[Listing of target coordinates]
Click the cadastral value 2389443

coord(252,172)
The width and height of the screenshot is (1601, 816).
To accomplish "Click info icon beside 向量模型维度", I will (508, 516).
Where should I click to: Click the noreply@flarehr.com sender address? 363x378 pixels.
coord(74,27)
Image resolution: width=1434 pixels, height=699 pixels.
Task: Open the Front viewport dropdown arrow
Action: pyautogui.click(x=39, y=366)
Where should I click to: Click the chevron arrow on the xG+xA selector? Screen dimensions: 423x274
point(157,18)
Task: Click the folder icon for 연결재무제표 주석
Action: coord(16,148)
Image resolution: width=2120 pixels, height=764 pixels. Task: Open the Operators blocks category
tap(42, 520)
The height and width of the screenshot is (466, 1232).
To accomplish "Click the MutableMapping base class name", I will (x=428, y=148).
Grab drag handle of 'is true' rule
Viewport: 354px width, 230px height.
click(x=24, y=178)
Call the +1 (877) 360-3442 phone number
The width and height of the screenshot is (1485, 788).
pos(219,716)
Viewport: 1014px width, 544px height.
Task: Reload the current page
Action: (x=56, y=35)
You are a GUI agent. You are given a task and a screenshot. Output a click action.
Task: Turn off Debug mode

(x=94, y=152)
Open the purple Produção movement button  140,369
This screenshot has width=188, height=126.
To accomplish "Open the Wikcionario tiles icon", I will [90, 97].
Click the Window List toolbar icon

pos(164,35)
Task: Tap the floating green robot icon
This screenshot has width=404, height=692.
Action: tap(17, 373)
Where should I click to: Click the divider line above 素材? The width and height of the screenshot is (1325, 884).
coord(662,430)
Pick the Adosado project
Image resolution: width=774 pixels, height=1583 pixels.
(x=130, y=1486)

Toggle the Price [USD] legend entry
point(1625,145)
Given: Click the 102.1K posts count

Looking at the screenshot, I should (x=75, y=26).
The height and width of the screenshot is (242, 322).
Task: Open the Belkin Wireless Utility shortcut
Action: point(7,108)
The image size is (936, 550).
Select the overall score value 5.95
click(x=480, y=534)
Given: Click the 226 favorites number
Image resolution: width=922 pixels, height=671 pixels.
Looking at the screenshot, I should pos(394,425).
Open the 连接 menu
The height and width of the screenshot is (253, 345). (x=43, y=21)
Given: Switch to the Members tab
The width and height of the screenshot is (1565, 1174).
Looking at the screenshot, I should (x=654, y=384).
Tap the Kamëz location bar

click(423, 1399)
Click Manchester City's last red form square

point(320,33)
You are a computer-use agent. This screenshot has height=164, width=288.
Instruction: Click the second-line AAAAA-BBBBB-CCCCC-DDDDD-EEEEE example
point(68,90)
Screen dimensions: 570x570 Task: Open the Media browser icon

Exercise description:
Reproduce the listing above line for line, with no changes.

Finished task:
Click the cadastral value 2389443

coord(252,172)
The width and height of the screenshot is (1601, 816).
To accomplish "Click info icon beside 向量模型维度", I will (508, 516).
Where should I click to: Click the noreply@flarehr.com sender address? 363x378 pixels.
coord(74,27)
Image resolution: width=1434 pixels, height=699 pixels.
Task: Open the Front viewport dropdown arrow
Action: pyautogui.click(x=39, y=366)
Where should I click to: Click the chevron arrow on the xG+xA selector? Screen dimensions: 423x274
point(157,18)
Task: Click the folder icon for 연결재무제표 주석
Action: coord(16,148)
Image resolution: width=2120 pixels, height=764 pixels. Task: Open the Operators blocks category
tap(42, 520)
The height and width of the screenshot is (466, 1232).
To accomplish "Click the MutableMapping base class name", I will (x=428, y=148).
Grab drag handle of 'is true' rule
Viewport: 354px width, 230px height.
click(x=24, y=178)
Call the +1 (877) 360-3442 phone number
The width and height of the screenshot is (1485, 788).
pos(219,716)
Viewport: 1014px width, 544px height.
Task: Reload the current page
Action: (x=56, y=35)
You are a GUI agent. You are given a task and a screenshot. Output a click action.
Task: Turn off Debug mode

(x=94, y=152)
Open the purple Produção movement button  140,369
This screenshot has width=188, height=126.
To accomplish "Open the Wikcionario tiles icon", I will [90, 97].
Click the Window List toolbar icon

pos(164,35)
Task: Tap the floating green robot icon
This screenshot has width=404, height=692.
Action: tap(17, 373)
Where should I click to: Click the divider line above 素材? The width and height of the screenshot is (1325, 884).
coord(662,430)
Pick the Adosado project
Image resolution: width=774 pixels, height=1583 pixels.
(x=130, y=1486)

Toggle the Price [USD] legend entry
point(1625,145)
Given: Click the 102.1K posts count

Looking at the screenshot, I should (x=75, y=26).
The height and width of the screenshot is (242, 322).
Task: Open the Belkin Wireless Utility shortcut
Action: point(7,108)
The image size is (936, 550).
Select the overall score value 5.95
click(x=480, y=534)
Given: Click the 226 favorites number
Image resolution: width=922 pixels, height=671 pixels.
Looking at the screenshot, I should pos(394,425).
Open the 连接 menu
The height and width of the screenshot is (253, 345). (x=43, y=21)
Given: Switch to the Members tab
The width and height of the screenshot is (1565, 1174).
Looking at the screenshot, I should (x=654, y=384).
Tap the Kamëz location bar

click(423, 1399)
Click Manchester City's last red form square

point(320,33)
You are a computer-use agent. This screenshot has height=164, width=288.
Instruction: Click the second-line AAAAA-BBBBB-CCCCC-DDDDD-EEEEE example
point(68,90)
Screen dimensions: 570x570 Task: Open the Media browser icon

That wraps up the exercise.